■ TASK OBJECTIVE: Rewrite the rows from the line with "Image resolution: width=1456 pixels, height=819" up to and including the line with "will pyautogui.click(x=14, y=630).", keeping the requests. Multiply every coordinate in the answers by 1.35 and round each result to a whole number, rounding halves up.

■ MATERIAL SHOWN:

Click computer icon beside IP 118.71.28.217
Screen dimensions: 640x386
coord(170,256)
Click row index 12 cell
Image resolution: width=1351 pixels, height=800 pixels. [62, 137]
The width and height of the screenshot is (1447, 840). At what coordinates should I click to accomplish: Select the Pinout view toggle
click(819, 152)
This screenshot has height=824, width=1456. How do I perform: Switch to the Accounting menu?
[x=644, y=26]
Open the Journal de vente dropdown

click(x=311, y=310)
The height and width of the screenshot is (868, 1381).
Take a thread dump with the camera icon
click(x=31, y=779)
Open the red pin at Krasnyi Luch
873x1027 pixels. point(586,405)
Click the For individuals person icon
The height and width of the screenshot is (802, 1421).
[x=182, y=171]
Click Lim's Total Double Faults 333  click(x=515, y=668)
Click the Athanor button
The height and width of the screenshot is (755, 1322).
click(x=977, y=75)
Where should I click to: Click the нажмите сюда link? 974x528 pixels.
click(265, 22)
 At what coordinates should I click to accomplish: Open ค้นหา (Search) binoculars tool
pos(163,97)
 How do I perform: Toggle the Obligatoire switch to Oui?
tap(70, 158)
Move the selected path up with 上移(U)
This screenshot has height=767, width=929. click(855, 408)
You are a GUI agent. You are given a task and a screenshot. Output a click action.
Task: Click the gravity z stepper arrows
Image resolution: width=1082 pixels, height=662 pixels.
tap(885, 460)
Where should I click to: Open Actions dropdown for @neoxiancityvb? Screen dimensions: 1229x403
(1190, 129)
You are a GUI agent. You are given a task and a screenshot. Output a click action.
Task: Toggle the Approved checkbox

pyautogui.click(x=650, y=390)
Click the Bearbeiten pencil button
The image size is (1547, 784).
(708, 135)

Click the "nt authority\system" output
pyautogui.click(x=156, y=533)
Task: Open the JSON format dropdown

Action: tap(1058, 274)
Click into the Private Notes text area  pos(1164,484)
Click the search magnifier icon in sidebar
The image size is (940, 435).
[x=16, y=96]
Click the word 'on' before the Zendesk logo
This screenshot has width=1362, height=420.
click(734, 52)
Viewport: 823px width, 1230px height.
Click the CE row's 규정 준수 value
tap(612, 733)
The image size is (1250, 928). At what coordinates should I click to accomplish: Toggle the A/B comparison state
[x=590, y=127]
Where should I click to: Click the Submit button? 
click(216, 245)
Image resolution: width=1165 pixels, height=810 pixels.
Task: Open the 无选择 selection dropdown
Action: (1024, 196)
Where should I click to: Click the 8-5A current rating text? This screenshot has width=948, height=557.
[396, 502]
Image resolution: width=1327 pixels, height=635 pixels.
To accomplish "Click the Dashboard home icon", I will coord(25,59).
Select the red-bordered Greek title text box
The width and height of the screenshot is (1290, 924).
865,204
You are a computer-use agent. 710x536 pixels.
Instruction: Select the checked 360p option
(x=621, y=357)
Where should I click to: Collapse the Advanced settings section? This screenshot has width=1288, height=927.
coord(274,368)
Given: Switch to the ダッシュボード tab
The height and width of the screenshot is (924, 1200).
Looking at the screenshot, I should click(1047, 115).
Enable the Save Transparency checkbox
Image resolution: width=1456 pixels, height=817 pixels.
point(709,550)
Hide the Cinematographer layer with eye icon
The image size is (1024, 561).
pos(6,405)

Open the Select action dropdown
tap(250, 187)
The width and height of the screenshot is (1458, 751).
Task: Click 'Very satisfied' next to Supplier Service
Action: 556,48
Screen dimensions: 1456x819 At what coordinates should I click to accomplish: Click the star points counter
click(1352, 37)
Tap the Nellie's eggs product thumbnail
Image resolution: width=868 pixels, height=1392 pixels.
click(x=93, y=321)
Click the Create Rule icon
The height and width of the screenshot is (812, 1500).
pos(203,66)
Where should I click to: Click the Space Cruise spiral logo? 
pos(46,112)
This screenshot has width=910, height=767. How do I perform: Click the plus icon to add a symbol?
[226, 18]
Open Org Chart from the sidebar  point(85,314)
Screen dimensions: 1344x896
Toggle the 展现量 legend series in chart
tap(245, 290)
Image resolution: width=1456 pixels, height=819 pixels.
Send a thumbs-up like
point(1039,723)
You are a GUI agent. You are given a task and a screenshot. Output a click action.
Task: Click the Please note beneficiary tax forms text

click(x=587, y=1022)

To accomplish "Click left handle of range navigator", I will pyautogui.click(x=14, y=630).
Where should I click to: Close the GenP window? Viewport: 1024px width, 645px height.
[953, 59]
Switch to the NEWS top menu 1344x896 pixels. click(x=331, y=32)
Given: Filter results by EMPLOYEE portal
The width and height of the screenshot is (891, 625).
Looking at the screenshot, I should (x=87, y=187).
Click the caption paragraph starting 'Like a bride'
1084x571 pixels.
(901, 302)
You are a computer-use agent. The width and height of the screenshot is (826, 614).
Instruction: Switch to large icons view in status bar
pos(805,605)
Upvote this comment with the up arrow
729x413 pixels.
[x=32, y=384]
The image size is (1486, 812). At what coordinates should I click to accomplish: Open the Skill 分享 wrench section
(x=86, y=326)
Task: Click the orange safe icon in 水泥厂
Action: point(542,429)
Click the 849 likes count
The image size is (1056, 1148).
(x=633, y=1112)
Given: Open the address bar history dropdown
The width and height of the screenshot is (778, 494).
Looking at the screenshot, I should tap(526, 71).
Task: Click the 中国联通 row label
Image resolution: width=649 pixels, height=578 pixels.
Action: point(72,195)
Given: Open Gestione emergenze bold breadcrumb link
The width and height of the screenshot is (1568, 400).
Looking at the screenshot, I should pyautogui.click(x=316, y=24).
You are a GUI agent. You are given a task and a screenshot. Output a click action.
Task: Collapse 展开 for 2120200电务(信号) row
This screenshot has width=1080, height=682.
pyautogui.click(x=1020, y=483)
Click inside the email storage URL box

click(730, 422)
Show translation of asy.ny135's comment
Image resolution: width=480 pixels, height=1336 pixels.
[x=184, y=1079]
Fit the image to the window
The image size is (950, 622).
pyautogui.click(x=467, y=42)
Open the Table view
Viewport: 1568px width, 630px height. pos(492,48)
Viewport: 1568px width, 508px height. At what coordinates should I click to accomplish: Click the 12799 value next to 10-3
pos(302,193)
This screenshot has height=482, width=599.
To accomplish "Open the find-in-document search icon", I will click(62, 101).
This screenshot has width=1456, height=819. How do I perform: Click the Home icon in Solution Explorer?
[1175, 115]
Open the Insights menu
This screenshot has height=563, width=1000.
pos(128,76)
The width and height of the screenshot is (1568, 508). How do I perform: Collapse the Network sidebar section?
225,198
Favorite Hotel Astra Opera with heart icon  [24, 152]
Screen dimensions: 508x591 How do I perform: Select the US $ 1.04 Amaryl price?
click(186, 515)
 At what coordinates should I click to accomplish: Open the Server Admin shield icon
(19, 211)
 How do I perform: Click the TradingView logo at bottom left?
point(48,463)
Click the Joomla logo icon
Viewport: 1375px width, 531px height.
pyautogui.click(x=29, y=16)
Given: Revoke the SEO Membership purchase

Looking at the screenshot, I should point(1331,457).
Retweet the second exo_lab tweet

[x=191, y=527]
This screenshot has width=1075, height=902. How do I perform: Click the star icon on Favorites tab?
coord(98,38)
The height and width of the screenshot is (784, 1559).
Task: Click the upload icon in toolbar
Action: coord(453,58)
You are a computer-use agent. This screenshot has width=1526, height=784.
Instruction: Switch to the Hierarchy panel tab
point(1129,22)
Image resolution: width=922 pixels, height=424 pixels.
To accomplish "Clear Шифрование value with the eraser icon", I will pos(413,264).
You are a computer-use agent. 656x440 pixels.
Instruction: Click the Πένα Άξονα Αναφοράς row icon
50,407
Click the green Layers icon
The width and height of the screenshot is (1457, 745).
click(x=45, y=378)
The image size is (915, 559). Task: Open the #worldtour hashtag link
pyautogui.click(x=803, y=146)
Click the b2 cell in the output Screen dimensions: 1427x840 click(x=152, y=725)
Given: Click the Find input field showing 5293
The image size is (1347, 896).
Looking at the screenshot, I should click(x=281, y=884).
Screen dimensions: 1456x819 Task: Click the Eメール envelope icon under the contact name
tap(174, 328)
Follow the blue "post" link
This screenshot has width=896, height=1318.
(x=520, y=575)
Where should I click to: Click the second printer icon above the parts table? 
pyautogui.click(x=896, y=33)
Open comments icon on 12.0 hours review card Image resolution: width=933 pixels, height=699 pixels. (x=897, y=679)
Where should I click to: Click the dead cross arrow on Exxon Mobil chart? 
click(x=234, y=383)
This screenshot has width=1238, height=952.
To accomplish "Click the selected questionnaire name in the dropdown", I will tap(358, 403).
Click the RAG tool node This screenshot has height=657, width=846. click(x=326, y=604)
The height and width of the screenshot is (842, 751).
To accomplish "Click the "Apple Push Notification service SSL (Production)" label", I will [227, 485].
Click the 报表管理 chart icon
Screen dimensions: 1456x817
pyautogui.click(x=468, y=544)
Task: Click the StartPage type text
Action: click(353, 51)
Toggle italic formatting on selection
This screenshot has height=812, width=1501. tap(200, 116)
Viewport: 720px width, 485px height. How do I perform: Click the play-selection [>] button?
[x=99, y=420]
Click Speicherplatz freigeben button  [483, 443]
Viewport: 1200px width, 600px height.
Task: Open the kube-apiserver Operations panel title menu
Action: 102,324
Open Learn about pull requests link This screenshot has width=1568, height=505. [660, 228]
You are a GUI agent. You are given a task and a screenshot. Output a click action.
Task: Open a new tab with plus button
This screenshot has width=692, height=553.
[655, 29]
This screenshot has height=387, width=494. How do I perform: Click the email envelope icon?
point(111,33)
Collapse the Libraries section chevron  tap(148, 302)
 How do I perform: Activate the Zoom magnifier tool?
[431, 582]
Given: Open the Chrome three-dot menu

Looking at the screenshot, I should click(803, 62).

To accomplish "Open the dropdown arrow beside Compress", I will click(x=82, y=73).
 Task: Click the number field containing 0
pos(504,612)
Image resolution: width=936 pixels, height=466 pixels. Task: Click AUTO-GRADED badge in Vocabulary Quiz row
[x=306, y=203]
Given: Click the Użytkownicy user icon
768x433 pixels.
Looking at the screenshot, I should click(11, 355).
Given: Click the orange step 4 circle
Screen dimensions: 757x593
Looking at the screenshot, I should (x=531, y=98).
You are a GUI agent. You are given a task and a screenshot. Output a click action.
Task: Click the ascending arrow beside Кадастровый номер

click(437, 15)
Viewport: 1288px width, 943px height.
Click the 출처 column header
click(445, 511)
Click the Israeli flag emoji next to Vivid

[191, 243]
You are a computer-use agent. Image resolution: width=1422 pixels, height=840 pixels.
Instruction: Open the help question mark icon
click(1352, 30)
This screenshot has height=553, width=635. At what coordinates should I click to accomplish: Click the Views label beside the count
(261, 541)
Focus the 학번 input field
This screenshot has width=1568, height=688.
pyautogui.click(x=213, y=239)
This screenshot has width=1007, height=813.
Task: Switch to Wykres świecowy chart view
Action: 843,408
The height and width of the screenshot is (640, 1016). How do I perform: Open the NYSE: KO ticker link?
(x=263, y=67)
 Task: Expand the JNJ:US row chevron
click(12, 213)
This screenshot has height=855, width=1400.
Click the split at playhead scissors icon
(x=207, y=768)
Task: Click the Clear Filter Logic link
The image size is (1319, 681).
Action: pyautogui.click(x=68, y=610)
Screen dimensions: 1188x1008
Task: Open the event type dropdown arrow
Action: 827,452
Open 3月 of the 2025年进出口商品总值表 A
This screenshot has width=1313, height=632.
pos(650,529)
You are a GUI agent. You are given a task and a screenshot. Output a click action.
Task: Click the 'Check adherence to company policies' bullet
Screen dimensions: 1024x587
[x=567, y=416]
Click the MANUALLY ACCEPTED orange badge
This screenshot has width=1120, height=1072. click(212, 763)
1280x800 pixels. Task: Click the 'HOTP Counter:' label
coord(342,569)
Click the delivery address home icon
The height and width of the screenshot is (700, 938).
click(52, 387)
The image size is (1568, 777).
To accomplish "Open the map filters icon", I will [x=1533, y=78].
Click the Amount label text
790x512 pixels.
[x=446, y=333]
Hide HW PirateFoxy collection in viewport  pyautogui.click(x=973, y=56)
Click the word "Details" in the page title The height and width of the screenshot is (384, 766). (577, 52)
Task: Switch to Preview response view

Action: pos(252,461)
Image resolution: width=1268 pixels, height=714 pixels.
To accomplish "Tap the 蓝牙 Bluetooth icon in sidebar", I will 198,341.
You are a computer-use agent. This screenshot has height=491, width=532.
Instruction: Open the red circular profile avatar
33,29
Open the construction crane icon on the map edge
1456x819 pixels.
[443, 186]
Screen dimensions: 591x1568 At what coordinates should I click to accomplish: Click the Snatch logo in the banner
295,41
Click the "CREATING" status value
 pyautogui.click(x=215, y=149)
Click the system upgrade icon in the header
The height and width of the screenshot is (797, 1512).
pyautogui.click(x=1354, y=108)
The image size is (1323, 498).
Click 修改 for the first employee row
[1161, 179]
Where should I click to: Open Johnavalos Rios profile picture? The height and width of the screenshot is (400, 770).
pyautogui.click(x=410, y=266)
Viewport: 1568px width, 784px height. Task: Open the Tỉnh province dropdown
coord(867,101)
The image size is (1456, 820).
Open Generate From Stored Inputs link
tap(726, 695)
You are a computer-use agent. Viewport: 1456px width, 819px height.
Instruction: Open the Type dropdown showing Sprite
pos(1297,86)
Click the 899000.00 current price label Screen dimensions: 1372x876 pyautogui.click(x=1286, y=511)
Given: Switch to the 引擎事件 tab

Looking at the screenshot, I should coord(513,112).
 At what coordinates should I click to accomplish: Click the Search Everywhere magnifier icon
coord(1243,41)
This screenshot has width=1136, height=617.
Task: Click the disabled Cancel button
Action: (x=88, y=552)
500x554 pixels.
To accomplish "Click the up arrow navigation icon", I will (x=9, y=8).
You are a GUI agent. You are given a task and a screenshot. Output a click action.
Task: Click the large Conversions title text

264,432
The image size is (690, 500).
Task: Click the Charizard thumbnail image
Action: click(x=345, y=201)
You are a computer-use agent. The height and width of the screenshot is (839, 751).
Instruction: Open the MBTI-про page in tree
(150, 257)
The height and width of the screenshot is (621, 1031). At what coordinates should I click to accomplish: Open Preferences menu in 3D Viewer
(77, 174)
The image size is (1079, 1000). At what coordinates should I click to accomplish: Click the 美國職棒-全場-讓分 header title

■ CORRECT OUTPUT:
Image resolution: width=1456 pixels, height=819 pixels.
Send a thumbs-up like
point(1403,976)
You are a GUI agent. You are given a task and a screenshot. Output a click action.
Task: Click the Please note beneficiary tax forms text

click(x=792, y=1380)

To accomplish "Click left handle of range navigator", I will pyautogui.click(x=19, y=851).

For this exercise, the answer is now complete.